**TASK STATEMENT:**
Please leave out pictures and print exactly the lines from the one that has "Instruction: Collapse the" through the last line of the material below.
━━━━━━━━━━━━━━━━
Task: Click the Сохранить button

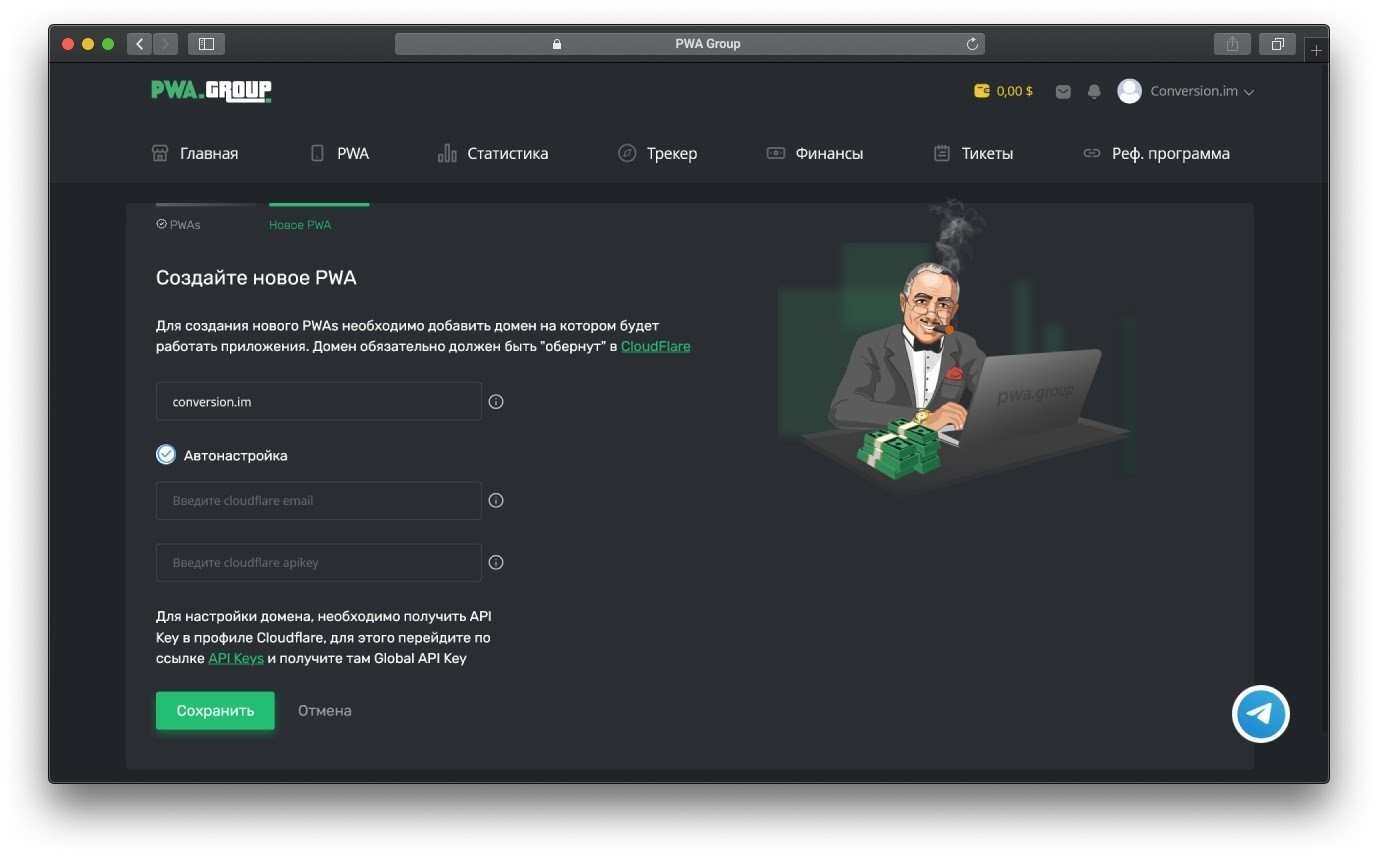Action: (x=215, y=711)
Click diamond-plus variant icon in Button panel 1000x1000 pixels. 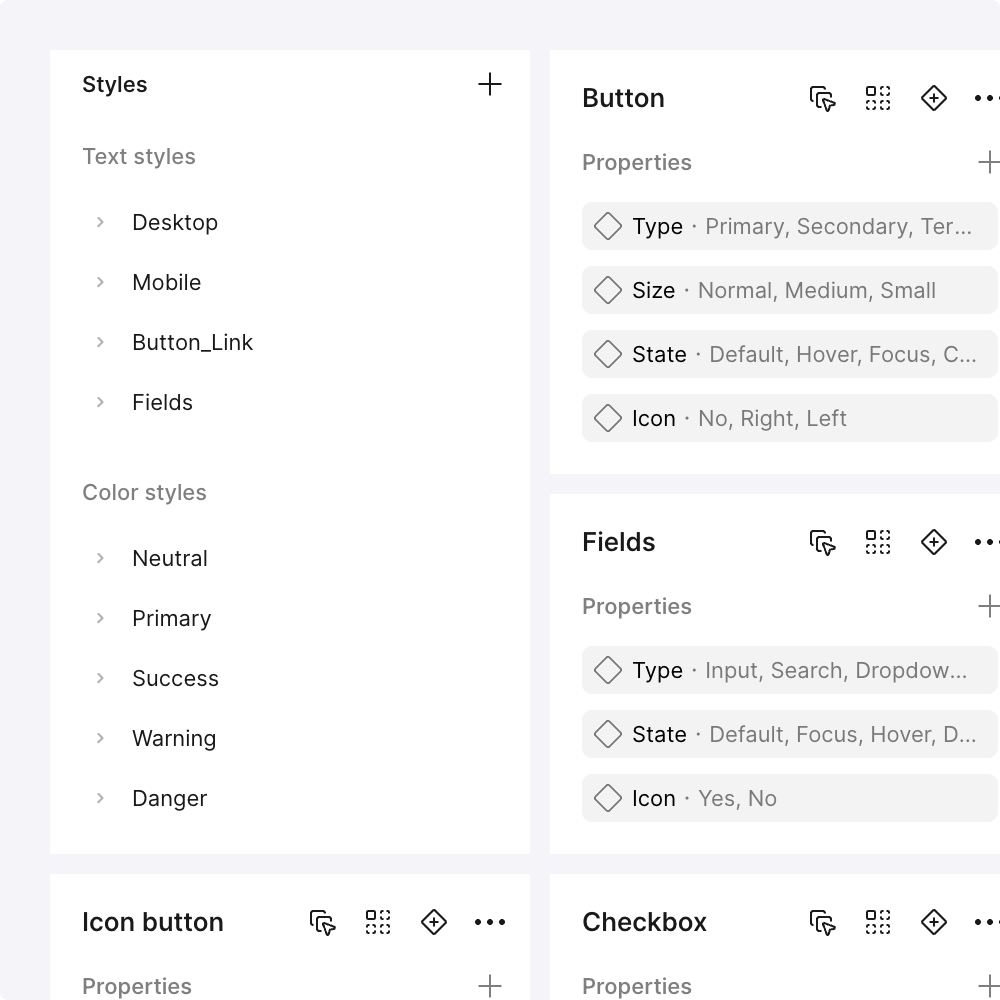click(934, 98)
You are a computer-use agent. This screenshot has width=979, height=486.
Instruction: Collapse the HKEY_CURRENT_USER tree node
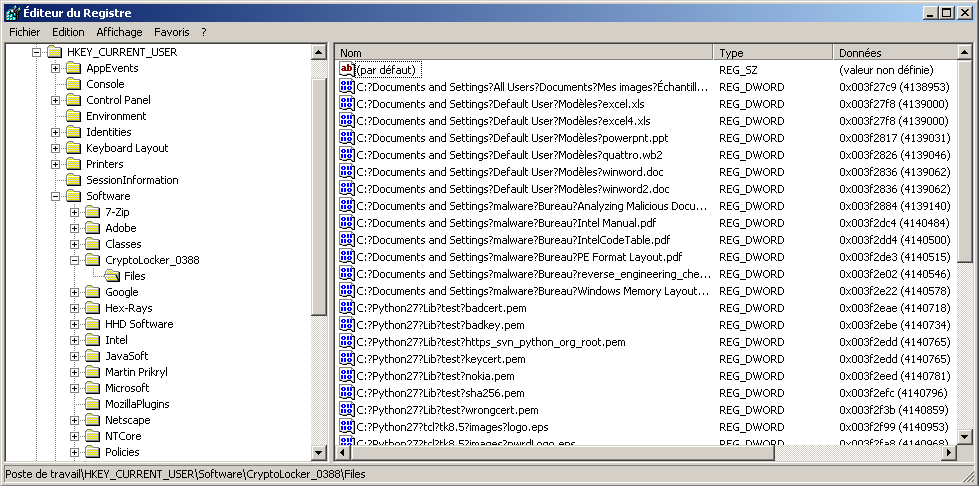point(37,52)
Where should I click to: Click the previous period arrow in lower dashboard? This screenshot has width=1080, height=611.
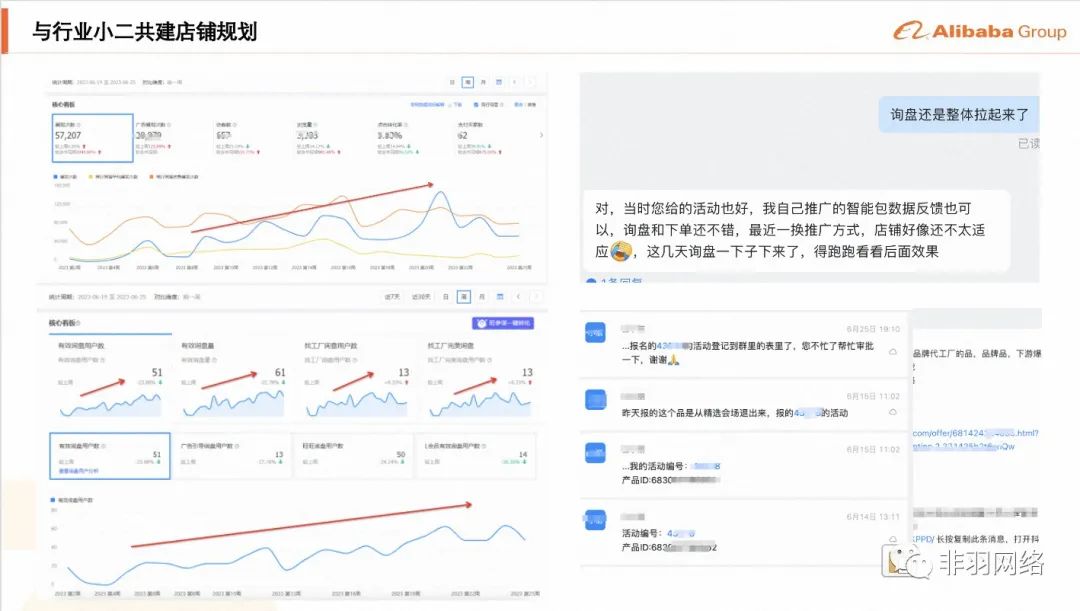click(516, 297)
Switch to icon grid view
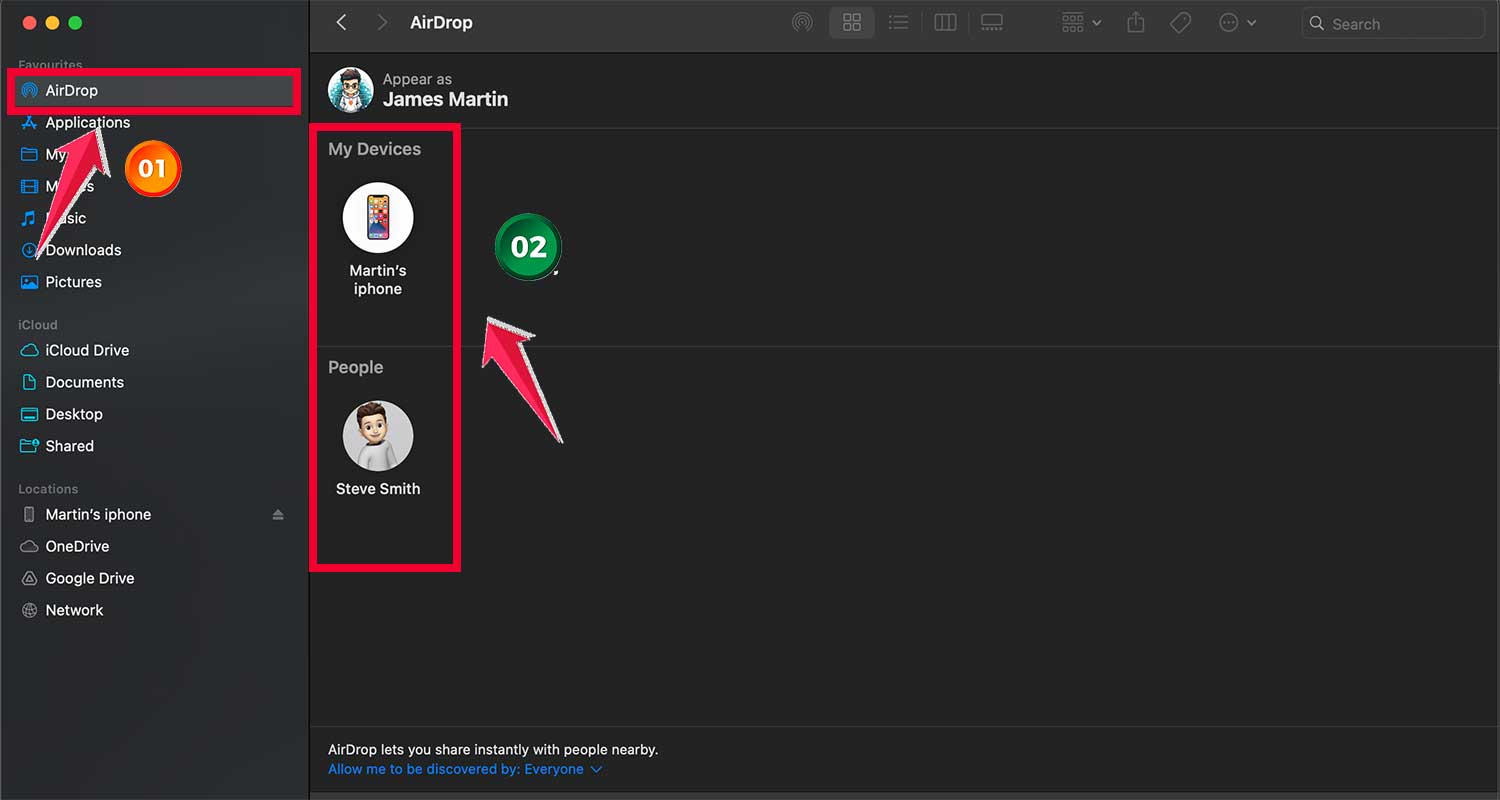Image resolution: width=1500 pixels, height=800 pixels. click(852, 23)
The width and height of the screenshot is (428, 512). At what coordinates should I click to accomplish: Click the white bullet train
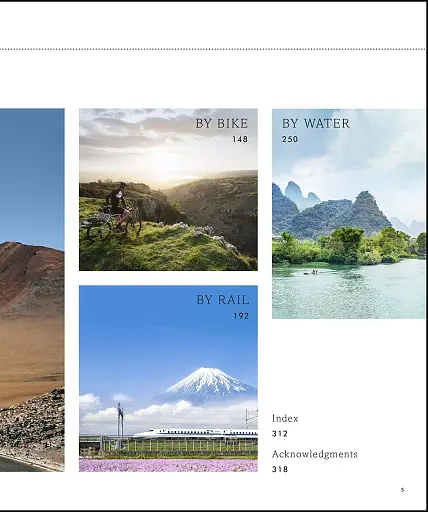196,434
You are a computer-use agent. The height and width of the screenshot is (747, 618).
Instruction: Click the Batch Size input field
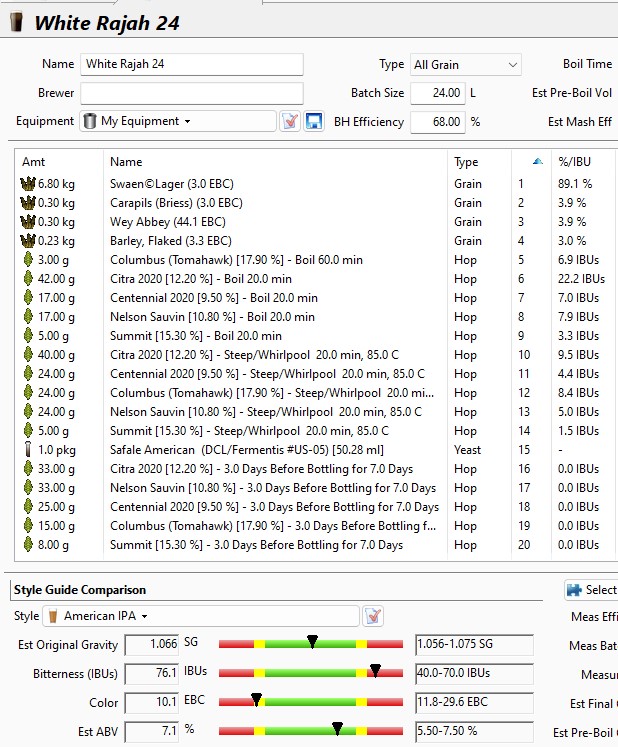[x=438, y=93]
━━━━━━━━━━━━━━━━
**RESPONSE BOX:**
Instruction: Collapse the HKEY_CURRENT_USER tree node
point(37,52)
Where should I click to: Click the previous period arrow in lower dashboard? This screenshot has width=1080, height=611.
click(516, 297)
Switch to icon grid view
Image resolution: width=1500 pixels, height=800 pixels. click(852, 23)
The width and height of the screenshot is (428, 512). At what coordinates should I click to accomplish: Click the white bullet train
196,434
You are a computer-use agent. The height and width of the screenshot is (747, 618).
Instruction: Click the Batch Size input field
[x=438, y=93]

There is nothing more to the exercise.